Brano assegnato:
● ● ●

Ma per essere medico, o medica nel suo caso, non bastano filosofia e matematica.
No, infatti ho studiato anche anatomia, storia naturale e le lingue per comprendere i testi in lingua straniera…
A vent’anni eri così esperta su Newton e Cartesio che i migliori studiosi chiedevano di confrontarsi con te. Non ti pesava ad una così giovane età?
Sì, è vero, volevano confrontarsi con me! Era divertente! Addirittura è stato organizzato un dibattito pubblico tra me e cinque “professori” e il pubblico era entusiasta per le mie risposte tanto che un anno dopo mi fu permesso di laurearmi in filosofia e medicina all’Università di Bologna, mia città natale, seconda donna dopo Elena Cornaro Piscopia che nel 1678 si era laureata in filosofia, ma non aveva potuto laurearsi in teologia, un sapere ancora riservato agli uomini, all’Università di Padova. Poi ho avuto addirittura una cattedra, ma, ahimè!, potevo “insegnare” solo ai più dotti, alti dignitari italiani e stranieri che spesso arrivavano a Bologna proprio per ascoltarmi… E comunque, oltre a studiare, mi divertivo come ogni altra giovane della mia età e della mia condizione sociale.

● ● ●

Dati:
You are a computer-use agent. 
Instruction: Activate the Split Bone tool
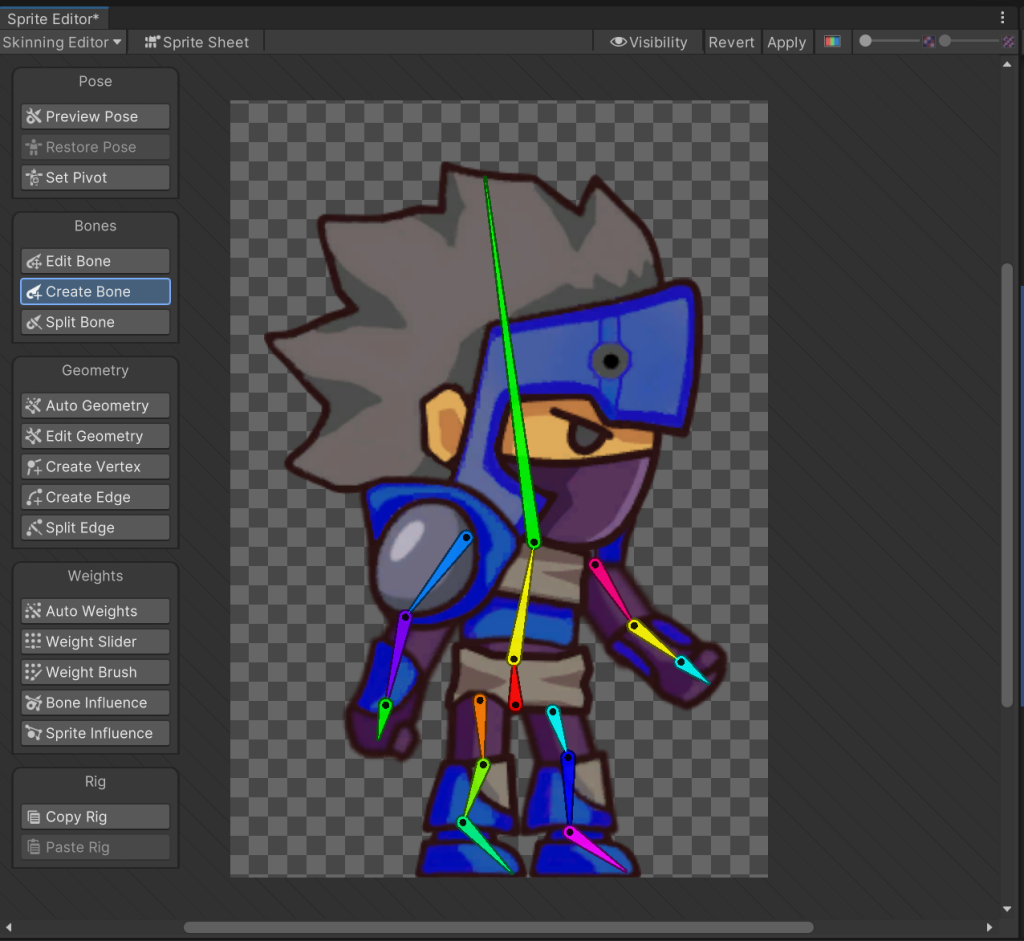pyautogui.click(x=95, y=322)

● ● ●

Esercizi da svolgere:
1 – Estrai dall'intervista, senza alcuna modifica, il tratto che comincia con "Ma per essere" e prosegue fino a "così giovane età?".
2 – Per favore, prosegui l'intervista subito dopo l'ultima frase riportata.

Risposte in ordine:
1 –
Ma per essere medico, o medica nel suo caso, non bastano filosofia e matematica.
No, infatti ho studiato anche anatomia, storia naturale e le lingue per comprendere i testi in lingua straniera…
A vent’anni eri così esperta su Newton e Cartesio che i migliori studiosi chiedevano di confrontarsi con te. Non ti pesava ad una così giovane età?

2 –
Ma la vita privata di una donna in carriera nel ‘700 com’era? Oggi le donne hanno molti problemi…
Io sono stata fortunata perché innanzitutto avevo una rendita mia, una sorta di borsa di studio dell’università per continuare i miei studi ed i miei esperimenti. L’indipendenza economica, eccezionale ai miei tempi e difficile ancora oggi per le donne, credo sia il fattore fondamentale per una vera libertà sia nel lavoro che nei rapporti familiari. Io ho avuto anche la fortuna di sposare un uomo, il fisico Giovanni Giuseppe Veratti, che condivideva il mio amore per il sapere e non mi ha mai impedito di studiare o di insegnare. Questo è fondamentale. Insieme abbiamo avuto 8 figli, ma io grazie anche alle balie e ai servizi di cui ho potuto usufruire sono riuscita ad allevarli senza rinunciare a studiare, sperimentare, insegnare. È stata, come dite voi oggi un po’ perplessi, la condivisione dei lavori di cura in famiglia che mi ha consentito di farlo. È una faccenda seria che ancora in Italia non è affrontata come si dovrebbe.
A 27 anni quindi, pur essendoti sposata, hai continuato con i tuoi esperimenti e ti sei dedicata alla fisica, alla meccanica, all’idraulica.
Sì, certo! Ho inventato apparecchiature per fare esperimenti sull’elettricità e sulle teorie di Newton che però non erano pienamente condivisi dall’ambiente universitario. Così per non rallentare i miei esperimenti ho fondato una mia Scuola di Fisica Sperimentale con sede a casa mia. La Scuola era frequentata da molti studenti e docenti italiani e stranieri. Anche Alessandro Volta si è interessato ai miei studi e ci siamo scambiati pareri in molte lettere. I miei studi e le mie lezioni, tra le quali la prima Sulle proprietà dell’acqua, sono stati pubblicati negli annali accademici e nei Commentari dell’Istituto di Scienze di Bologna.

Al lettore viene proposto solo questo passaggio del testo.